Bill Champlin has made his mark in music largely as a member of the groups
the Sons of Champlin (1965-1977) and
Chicago (since 1982). But he has also been a singer and musician for hire, with sideman credits on numerous albums and lots of other moonlighting work. In the late '70s and early '80s, in between his band affiliations, he even made a couple of solo albums, and his solo career was reawakened, offshore anyway, when "The Night," a song he cut for a Japanese commercial, became a hit in Japan, leading to the Far Eastern release of a 1990 EP,
No Wasted Moments.
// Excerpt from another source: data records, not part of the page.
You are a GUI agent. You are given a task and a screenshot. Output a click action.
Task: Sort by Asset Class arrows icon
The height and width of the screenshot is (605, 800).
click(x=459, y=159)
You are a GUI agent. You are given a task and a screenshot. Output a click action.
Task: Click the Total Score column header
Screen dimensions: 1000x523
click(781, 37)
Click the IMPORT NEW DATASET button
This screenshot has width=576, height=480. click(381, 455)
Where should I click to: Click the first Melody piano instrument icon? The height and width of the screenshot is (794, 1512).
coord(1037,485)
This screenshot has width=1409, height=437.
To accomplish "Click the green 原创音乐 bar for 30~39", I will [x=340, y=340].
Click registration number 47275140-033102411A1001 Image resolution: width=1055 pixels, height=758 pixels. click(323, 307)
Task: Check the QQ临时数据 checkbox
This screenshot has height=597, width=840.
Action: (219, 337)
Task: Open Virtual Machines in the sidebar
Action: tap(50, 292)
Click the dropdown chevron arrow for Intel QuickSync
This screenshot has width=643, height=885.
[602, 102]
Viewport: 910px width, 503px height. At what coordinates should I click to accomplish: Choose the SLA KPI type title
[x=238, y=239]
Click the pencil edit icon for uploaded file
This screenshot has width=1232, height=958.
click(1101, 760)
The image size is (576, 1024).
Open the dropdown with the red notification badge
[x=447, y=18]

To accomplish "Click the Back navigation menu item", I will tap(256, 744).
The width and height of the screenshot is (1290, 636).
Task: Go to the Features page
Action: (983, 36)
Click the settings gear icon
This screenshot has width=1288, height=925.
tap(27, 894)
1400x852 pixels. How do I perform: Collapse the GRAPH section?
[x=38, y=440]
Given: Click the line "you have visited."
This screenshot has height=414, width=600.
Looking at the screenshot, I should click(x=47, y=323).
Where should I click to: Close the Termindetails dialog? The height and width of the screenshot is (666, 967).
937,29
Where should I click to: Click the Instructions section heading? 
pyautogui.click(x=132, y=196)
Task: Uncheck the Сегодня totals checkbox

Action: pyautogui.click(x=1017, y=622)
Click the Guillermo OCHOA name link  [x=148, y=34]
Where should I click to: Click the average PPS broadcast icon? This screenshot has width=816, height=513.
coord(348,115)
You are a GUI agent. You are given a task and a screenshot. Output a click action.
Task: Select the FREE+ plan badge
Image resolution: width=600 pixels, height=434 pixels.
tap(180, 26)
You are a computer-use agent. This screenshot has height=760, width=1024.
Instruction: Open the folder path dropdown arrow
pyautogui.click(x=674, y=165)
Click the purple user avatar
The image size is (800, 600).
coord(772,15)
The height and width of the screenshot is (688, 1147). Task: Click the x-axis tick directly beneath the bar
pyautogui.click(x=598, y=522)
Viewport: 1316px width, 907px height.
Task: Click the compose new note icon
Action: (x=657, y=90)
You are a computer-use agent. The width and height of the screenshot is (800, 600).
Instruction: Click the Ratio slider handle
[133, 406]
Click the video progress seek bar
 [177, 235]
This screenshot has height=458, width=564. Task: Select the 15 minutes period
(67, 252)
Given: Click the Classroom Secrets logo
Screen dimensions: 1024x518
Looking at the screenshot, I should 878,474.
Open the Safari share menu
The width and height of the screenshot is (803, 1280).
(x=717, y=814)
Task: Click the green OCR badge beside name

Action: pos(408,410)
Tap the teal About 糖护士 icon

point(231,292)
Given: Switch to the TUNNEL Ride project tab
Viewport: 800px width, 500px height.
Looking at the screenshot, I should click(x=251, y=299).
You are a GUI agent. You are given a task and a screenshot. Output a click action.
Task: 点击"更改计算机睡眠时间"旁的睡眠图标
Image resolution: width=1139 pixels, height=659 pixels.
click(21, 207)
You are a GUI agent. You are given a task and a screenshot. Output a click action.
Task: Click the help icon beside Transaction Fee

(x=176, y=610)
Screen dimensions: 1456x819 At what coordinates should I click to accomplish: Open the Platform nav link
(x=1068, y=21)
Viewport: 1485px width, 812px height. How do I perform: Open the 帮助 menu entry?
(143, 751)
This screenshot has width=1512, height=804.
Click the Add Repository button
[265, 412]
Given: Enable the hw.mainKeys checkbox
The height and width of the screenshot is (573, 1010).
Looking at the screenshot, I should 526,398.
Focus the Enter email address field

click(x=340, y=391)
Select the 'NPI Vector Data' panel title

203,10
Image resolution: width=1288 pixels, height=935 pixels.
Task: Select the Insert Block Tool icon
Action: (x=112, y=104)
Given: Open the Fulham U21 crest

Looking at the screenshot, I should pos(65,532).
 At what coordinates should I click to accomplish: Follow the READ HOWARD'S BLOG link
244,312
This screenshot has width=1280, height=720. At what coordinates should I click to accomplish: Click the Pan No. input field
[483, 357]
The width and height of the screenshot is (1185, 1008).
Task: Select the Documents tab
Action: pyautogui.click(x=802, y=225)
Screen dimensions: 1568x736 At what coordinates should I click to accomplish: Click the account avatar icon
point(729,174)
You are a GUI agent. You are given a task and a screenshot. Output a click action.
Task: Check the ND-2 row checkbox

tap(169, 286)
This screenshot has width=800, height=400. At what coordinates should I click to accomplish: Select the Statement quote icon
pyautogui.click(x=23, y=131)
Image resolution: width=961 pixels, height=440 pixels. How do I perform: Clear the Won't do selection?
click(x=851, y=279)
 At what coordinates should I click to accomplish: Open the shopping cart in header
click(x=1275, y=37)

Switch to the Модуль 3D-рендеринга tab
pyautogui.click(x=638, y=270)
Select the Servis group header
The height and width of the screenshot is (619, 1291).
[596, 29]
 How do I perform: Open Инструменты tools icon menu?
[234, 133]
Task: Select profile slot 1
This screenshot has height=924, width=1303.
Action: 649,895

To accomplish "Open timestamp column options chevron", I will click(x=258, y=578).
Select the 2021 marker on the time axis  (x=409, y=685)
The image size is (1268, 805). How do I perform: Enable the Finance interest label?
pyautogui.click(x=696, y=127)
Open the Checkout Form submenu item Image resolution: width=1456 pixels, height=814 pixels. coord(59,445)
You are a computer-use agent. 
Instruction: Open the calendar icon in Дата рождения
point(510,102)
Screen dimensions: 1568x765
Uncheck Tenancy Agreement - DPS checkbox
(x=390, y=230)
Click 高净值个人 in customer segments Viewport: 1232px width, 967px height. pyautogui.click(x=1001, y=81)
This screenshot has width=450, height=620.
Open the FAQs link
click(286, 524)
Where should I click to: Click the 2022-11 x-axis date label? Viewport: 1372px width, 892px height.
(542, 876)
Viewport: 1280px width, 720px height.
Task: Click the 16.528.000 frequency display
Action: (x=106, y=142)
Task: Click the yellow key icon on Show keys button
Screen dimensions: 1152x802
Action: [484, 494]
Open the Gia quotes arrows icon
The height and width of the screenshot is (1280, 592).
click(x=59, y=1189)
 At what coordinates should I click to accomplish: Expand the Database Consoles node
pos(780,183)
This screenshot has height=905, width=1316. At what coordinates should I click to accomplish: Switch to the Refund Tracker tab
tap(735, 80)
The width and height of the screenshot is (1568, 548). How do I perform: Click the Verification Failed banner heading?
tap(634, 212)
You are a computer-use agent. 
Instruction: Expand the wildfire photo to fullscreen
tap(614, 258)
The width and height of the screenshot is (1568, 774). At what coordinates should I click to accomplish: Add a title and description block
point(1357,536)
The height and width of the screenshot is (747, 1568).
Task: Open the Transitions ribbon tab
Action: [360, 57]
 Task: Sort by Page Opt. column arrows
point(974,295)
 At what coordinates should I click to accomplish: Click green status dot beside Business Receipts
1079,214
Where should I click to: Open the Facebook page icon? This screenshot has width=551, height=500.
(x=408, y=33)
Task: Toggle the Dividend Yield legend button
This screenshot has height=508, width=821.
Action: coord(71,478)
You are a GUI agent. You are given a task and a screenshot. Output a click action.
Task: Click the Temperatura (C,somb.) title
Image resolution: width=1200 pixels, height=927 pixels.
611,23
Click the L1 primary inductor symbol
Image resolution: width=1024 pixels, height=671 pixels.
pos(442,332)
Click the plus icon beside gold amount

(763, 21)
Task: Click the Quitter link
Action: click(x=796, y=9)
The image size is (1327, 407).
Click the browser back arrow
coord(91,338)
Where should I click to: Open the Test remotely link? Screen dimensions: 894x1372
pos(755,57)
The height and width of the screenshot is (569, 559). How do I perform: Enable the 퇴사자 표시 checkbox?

Now, another Japanese firm has financed a whole
Champlin album (which he has licensed to companies in other countries, including the independent label Turnip the Music Group in the U.S.).
Burn Down the Night, originally released in 1992, may come as a surprise to the relatively few fans who have heard his first two solo discs, not to mention those psychedelic stalwarts who followed
the Sons of Champlin. Working with co-producer
Greg Mathieson, who also co-wrote some of the material,
Champlin came up with a much more substantive batch of songs and performed them in a synth rock style that has some elements of his characteristic white soul approach (especially in his always expressive vocals), but aims for a contemporary sound. The ten-song collection basically breaks down into three groups of three, plus a climax. In the first three songs,
Champlin is concerned with philosophical and political matters. "Highest Stakes" is a tribute to the younger generation, expressing hope that it will clean up the mess left by its predecessors. "The Thunder," a ballad dominated by
Champlin's guitar interplay with
the Sons of Champlin's lead guitarist,
Terry Haggerty, is another, more general song of affirmation and camaraderie. "For Less than a Song," on the other hand, is a political diatribe that indicts a comfortable public for tolerating corruption, a song hard to misinterpret in the 12th year of Republican presidential administrations.